The process is the same for view-attribution, only instead of clicking on an ad, an ad display occurs.
It’s important to understand that the SDK can only contact the server when the user has opened the app, simply by clicking on the download button or installing the app on the device, no tracker can track it.
This means that if the user installed the application and never opened it, or if he downloaded and immediately deleted it, we won’t know about it. For the same reason, we can’t use the tracker to track if the user has problems downloading or installing an application.
Similar processes take place when tracking certain user actions after installing an application: registering an account, completing a trial period, making a purchase, and others. The SDK sends event information and device data to the server, where it is compared to previously saved installation data and, if there is a match, the event is attributed to a specific ad network.
The customer journey most often involves several steps to the final conversion. Attribution models allow you to determine the contribution of different traffic sources to that goal, which in turn helps you evaluate the effectiveness of advertising channels and allocate installation rewards between them.
• Last-Click Attribution
All value is assigned to the last traffic source that the user interacted with before installing the app.
It doesn’t matter how many ads the user has seen or clicked before, only their last click matters.
Good for events that are decided on quickly. For example, if your goal is to install an app, and you see that downloads most often happen right after the user has seen an ad.
• Attribution by first click
Only the first interaction with the ad is taken into account. It is used when the goal of the advertising campaign is to increase brand awareness or the popularity of the app. It is rarely used to promote mobile apps.
• View-Through Attribution
The installation of an app is based on ad impressions. In this case, the ad channel responsible for the last view before installation is rewarded for that installation.

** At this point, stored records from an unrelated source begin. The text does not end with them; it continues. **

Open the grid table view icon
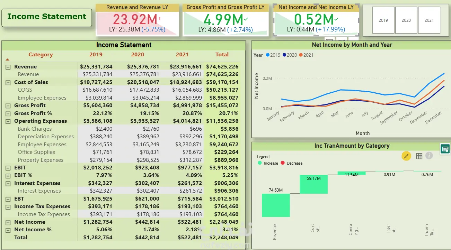Image resolution: width=451 pixels, height=250 pixels. click(x=419, y=156)
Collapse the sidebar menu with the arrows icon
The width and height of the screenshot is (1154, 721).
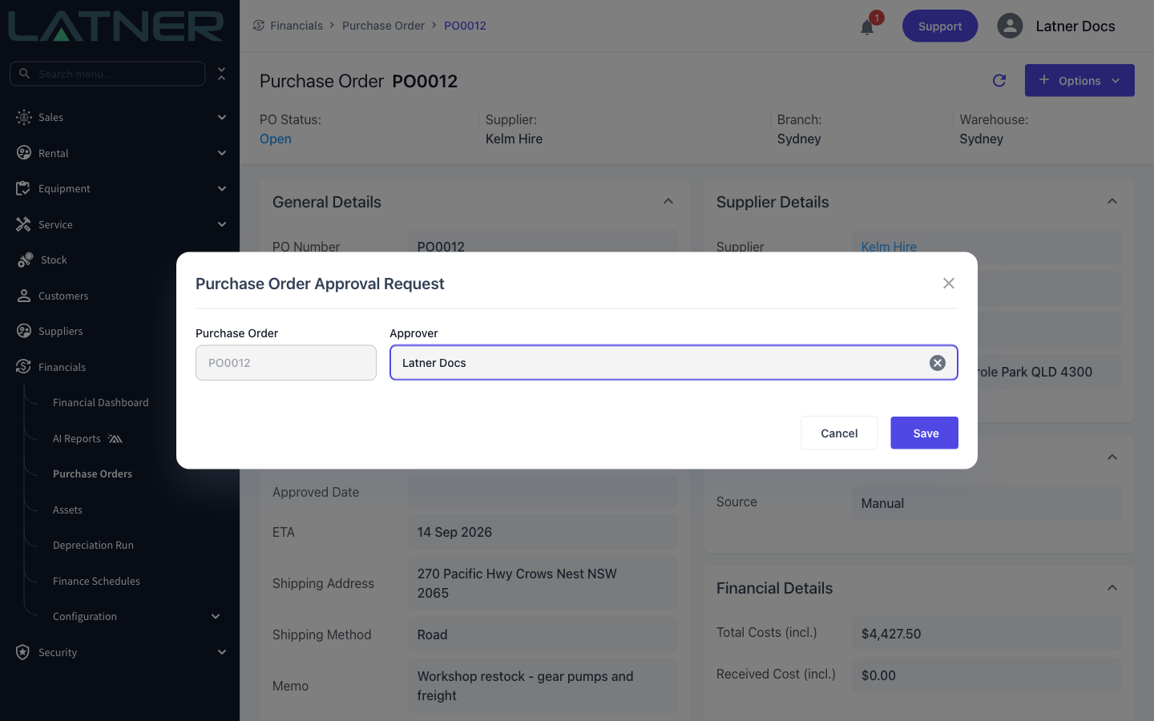(x=222, y=74)
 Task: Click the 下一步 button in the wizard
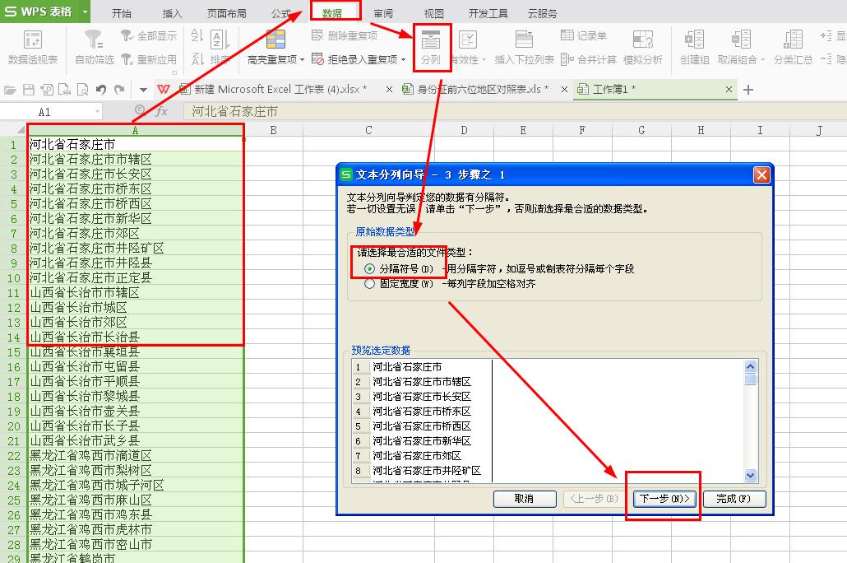[663, 499]
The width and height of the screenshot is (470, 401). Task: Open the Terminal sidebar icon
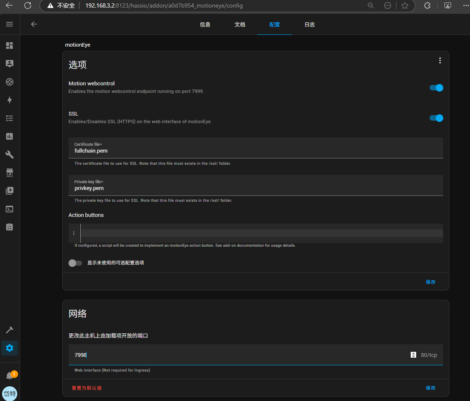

The underlying assumption of this model is that each direct click-through is users who recall the ad and head to the app store to install the app.
• Multitouch attribution
Unlike previous models, all user contact with the ad is counted here. This way the advertiser gets a complete picture of how the user found out about the app, how many contacts and with which advertising sources it took to install it.
There are different ways to distribute installation rewards:
- Linear attribution: All channels in the chain of interactions are assigned the same value.
- Position-based attribution: the first and last touch points each receive 40% of the value, with the remaining 20% distributed evenly among the others.
- Time of attribution disintegration: The closer an ad interaction is to conversion, the more value it receives. As the time between interaction and set-up increases, the share of reward decreases.
The attribution window is the maximum amount of time between an ad click (ad view) and a targeted user action in which a conversion is attributed to that ad. If user activity occurs outside of the window, the event is not attributed to any advertising channel and is attributed to an organic installation.
The attribution window is customizable for a specific ad campaign and depends on its purpose, attribution model, application specifics, ad source and other parameters. For example, it makes sense to set shorter windows for new ad sources and gradually increase them. It’s true that many large advertising platforms have standard windows that cannot be changed.
Attribution tracking is an important component of mobile app marketing. Mobio Group uses a variety of tracking platforms that combine data from different traffic sources, advertising campaigns and events within applications into a single system. This makes it possible to track install rates, conversions, and a host of other metrics, study audiences and their interaction with the app, analyze the effectiveness of advertising channels, and make data-driven decisions.